I used to dream that I would publish a book and it would be a best-seller. I saw myself on Oprah, chatting it up, I could practically hear her whisper into my ear: “you go, girl!” Oprah and I would be friends, and I too would get all the presents that the audience gets, including: the trip to Austrailia, a brand new car wrapped in a giant red bow and one present each of ALL her favorite things, retroactively, of course.
I used to sing out loud, off-key and high-pitched, but that didn’t stop me from believing that Simon and Garfunkel or John Denver would welcome me up on stage to sing with them. I could see the white stretch limo parked outside my apartment building to pick me up. All our neighbors and friends would be hanging out of their apartment windows to see me. After that, I was so sure that I would be the first mega millions lottery winner that I worried about security and who would handle my new financial windfall. Could I deal with all this money? Four years ago with my diagnosis of Fibromyalgia and Hashimoto’s Thyroiditis, things changed. With the focus on my pain I lost all of my dreams and tried to learn how to cope. The dreams died like fragile moths hitting a glass door, violently and forever.
I always dreamed I would get married and when I was 30 I did. I married my best friend and we’ve been married for 22 years. A year after our wedding we started trying to have children with no luck. My dream back then was to get pregnant and have a child, more than any of the previous dreams wrapped up together. Finally, after two and a half years of painful injections and grueling testing at an infertility hospital I got pregnant and that was one dream that did come true. I loved being pregnant and I glowed with delight, all the more because I had experienced such pain and anguish with the infertility process.
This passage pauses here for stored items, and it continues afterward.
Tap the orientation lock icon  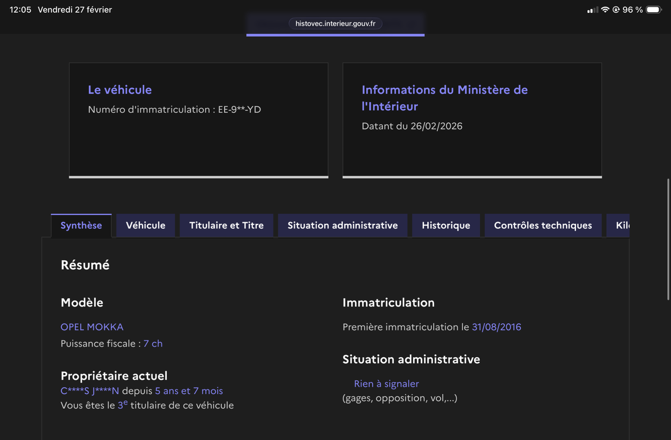coord(616,10)
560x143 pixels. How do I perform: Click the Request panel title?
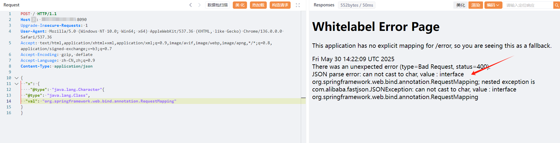(12, 5)
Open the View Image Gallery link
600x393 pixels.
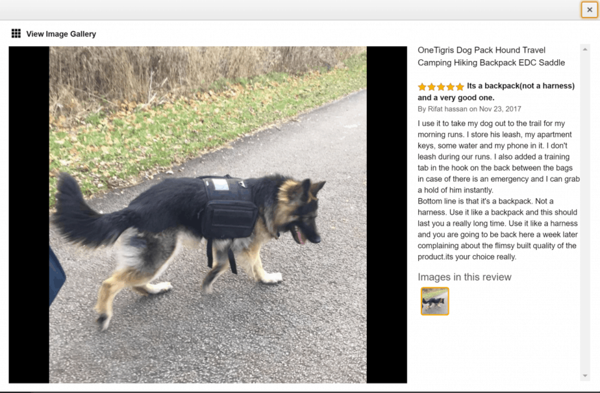coord(61,34)
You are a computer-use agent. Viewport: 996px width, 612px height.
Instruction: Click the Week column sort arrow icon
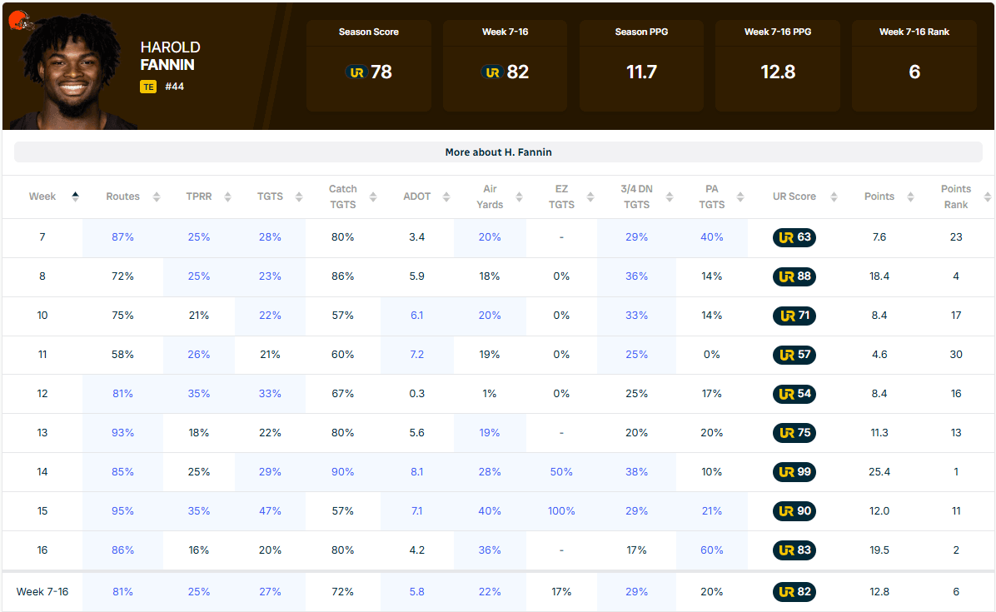tap(75, 197)
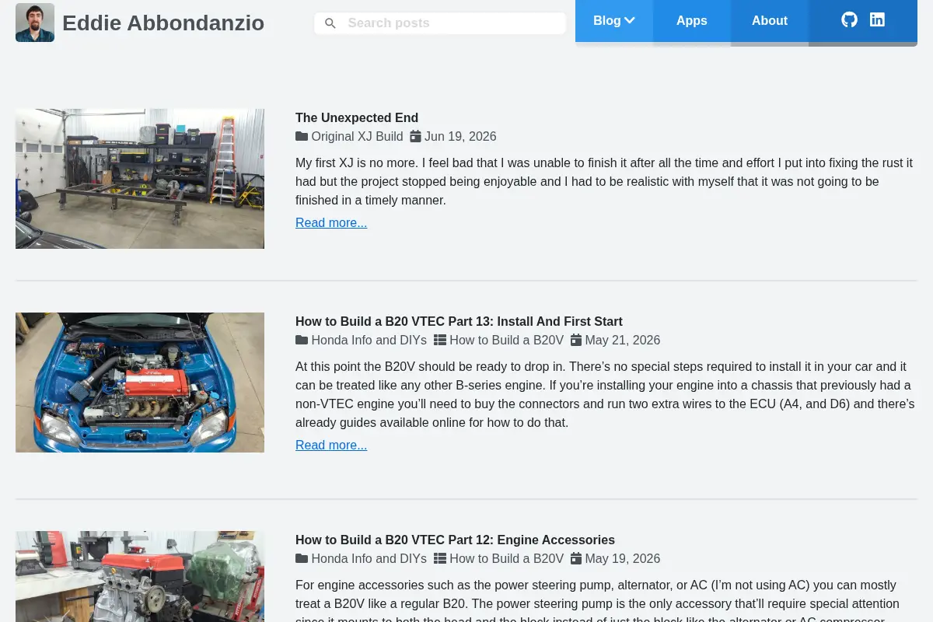Click folder icon in Part 12 post metadata
This screenshot has width=933, height=622.
tap(302, 559)
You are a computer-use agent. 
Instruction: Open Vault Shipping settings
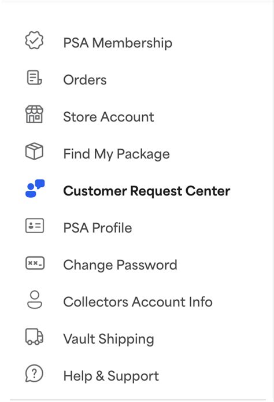click(109, 339)
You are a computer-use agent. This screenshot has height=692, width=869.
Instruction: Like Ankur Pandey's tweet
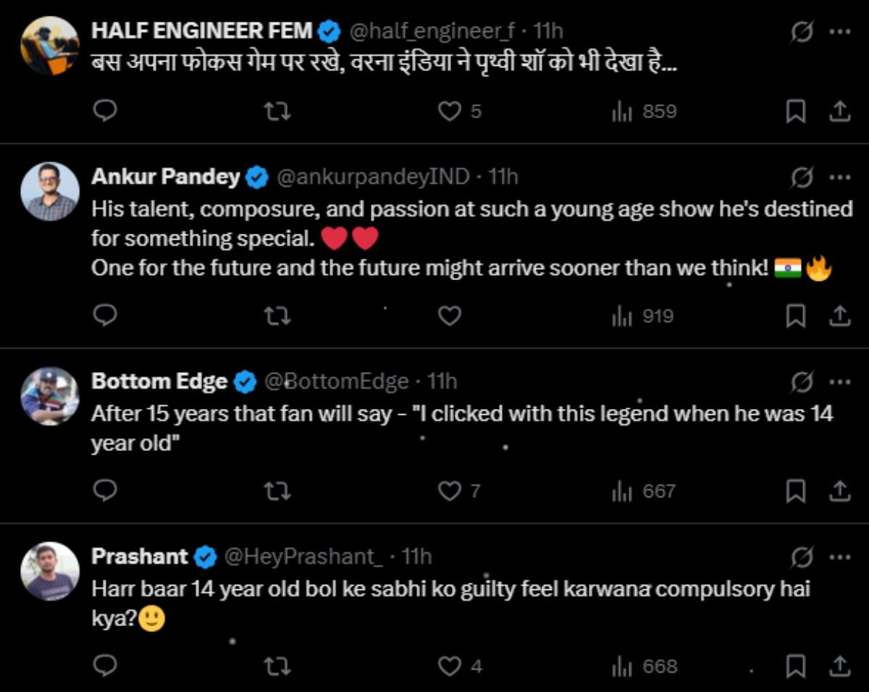click(x=450, y=316)
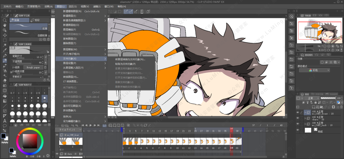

When my son was one I got pregnant with my daughter and having a boy and a girl made all my dreams come true.
While I daydream about traveling to Holland to see the cheery tulips bloom or a trip to Spain’s countryside I know those dreams come with a huge price tag now: pain, special accommodations, and sacrifice. I am not the young traveler I used to be, I worry about traveling and all my limitations. I’ve accepted the aches and pains and sore muscles and swollen joints of Fibromyalgia and Hashimoto’s Thyroiditis. I live with the chronic pain and the cloudy haze that encompasses my brain. I can’t entertain the thought of a possible cure because I couldn’t stand to live in my body, hoping. I would not be able to cope with life as I know it today; my skin crawls stealthily out of my body just imagining it. I need to protect myself and my friends from that faraway fantasy. If I could protect those I love from heartbreaking devastation and pain I would. My new reality is giving up on a lot of dreams that I used to have; like my size 10 pants, that no longer fit me. My new dream is trying to appreciate the good things I do have now: my family, my dog, my dear friends. If I could I would spin a protective web, thick like golden honey that would protect my family from pain and heartbreak. Living in the here and now, appreciating every moment that we do have is my everlasting, unwavering and constant dream. I had to redefine my dreams as I had to redefine my life, my life as a chronic pain patient.